The flamboyant Blagojevich is on trial for conspiring to win political points from businesses and gain favors from donors for campaign contributions, including the sale of President Barack Obama's former Senate seat.

But the seat never was for sale, his defense team argues. They argue, instead, that White House Chief of Staff Rahm Emanuel was to serve as the go-between for the governor and a prospective candidate.

Blagojevich reportedly wanted to appoint Valerie Jarrett, a White House senior advisor who played an important role in the 2008 presidential campaign, to the seat, but it did not come to fruition.

To that end, the defense team tried to call the president as a witness.

But U.S. District Judge James Zagel, however, has ruled thus far that the defense has not demonstrated the necessity for Obama's testimony.

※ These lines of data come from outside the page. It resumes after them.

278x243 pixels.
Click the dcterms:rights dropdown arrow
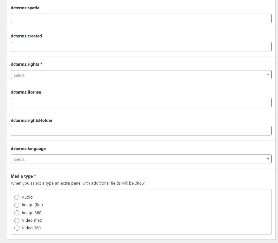pyautogui.click(x=268, y=75)
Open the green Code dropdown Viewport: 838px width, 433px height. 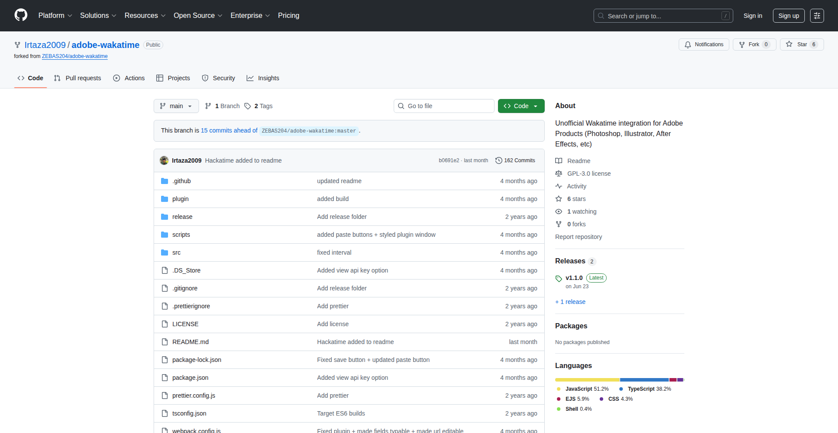pyautogui.click(x=521, y=106)
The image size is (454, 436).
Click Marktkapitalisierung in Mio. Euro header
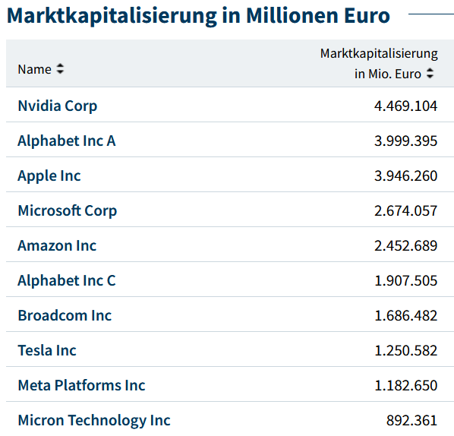[379, 64]
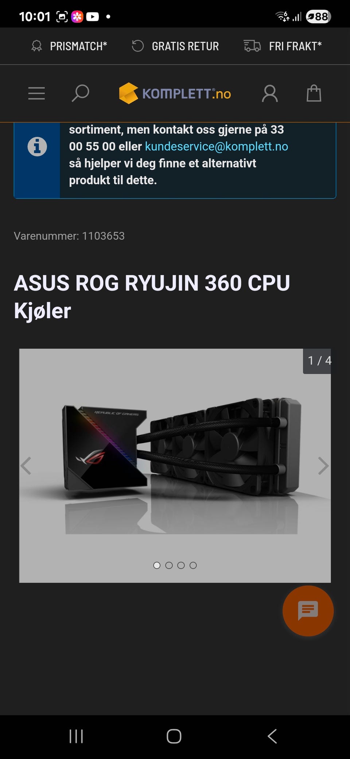Tap the Android home button
This screenshot has width=350, height=759.
[174, 736]
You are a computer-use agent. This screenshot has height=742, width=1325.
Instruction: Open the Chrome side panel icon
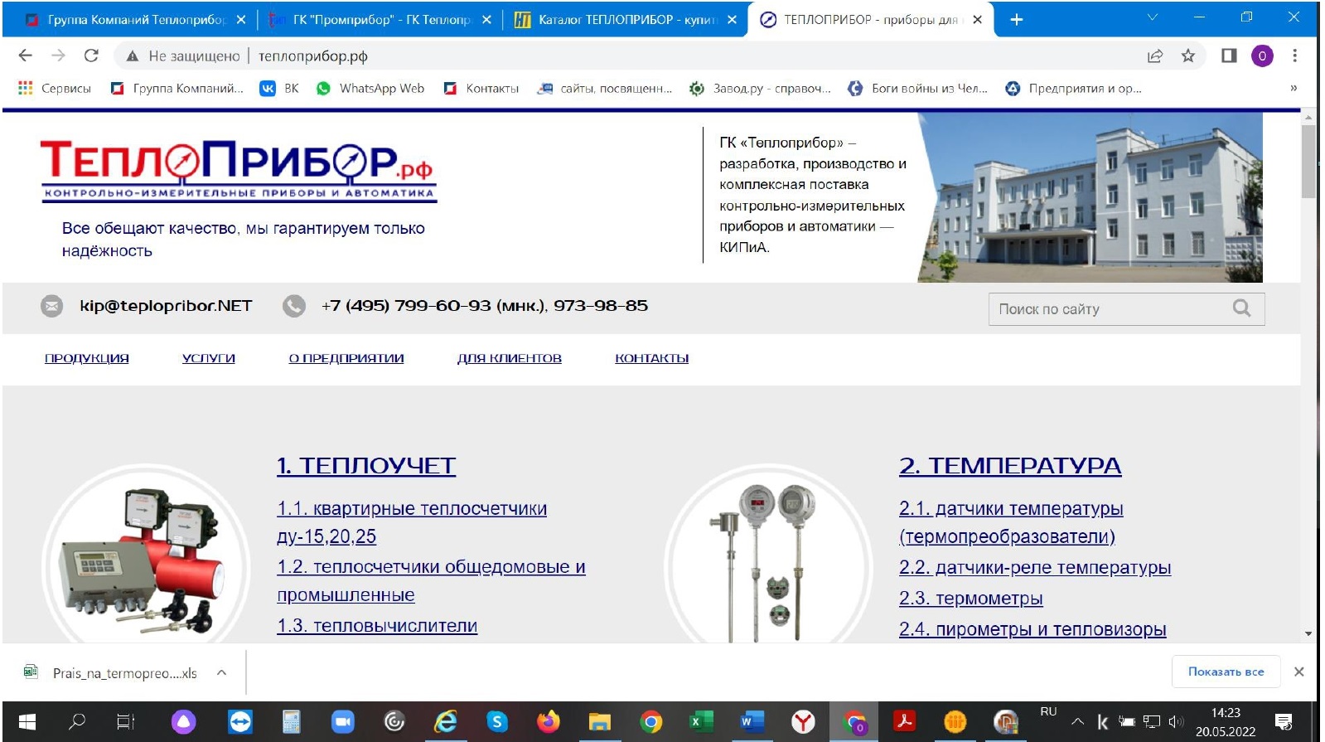[1229, 56]
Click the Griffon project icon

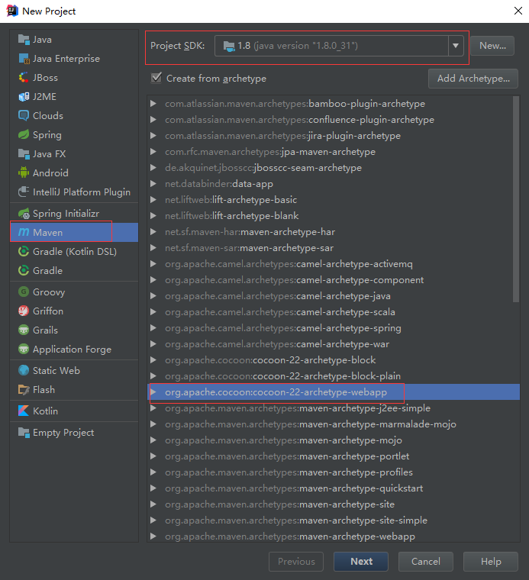click(x=24, y=311)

"The office of the presidency has many protections and barriers in place," said Isaac Hayes, a Republican nominee for Illinois 2nd Congressional District, which is currently held by U.S. Rep. Jesse Jackson Jr. (D-Chicago).

Hayes is running against Jackson, whom prosecutors allege offered over 1 million U.S. dollars for Senate seat.

Jackson, scheduled to testify in the trial, has denied any wrongdoing and has not been charged.

Assistant U.S. Attorney Carrie Hamilton argued two weeks ago in her opening statement in a crowded courtroom at the Dirksen Federal Building in downtown Chicago that jurors would see political corruption at its worst, revealed through government wiretaps.

Blagojevich faces 24 counts of racketeering, extortion and bribery in the trial expected to last up to five months.

Hamilton mapped out an intricate web of financials deals linking Blagojevich's camp to questionable business transactions.

Prosecutors hope to break the back of the subculture of patronage in Illinois and nationwide by bringing Blagojevich to trial, said Len Cavise, a professor at DePaul College of Law and a legal expert who has been closely following the trial.

"Influence peddling has become too important in politics today," Cavise said in an interview with Xinhua.

Illinois has long been known for its history of political misconduct. Former Illinois Republican Gov. George Ryan was convicted of federal corruption charges in 2006. Chicago Mayor Richard M. Daley?s father, Mayor Richard J. Daley, perfected what is known as the Chicago Democratic Machine politics, a broad system of patronage that some say is still in existence today.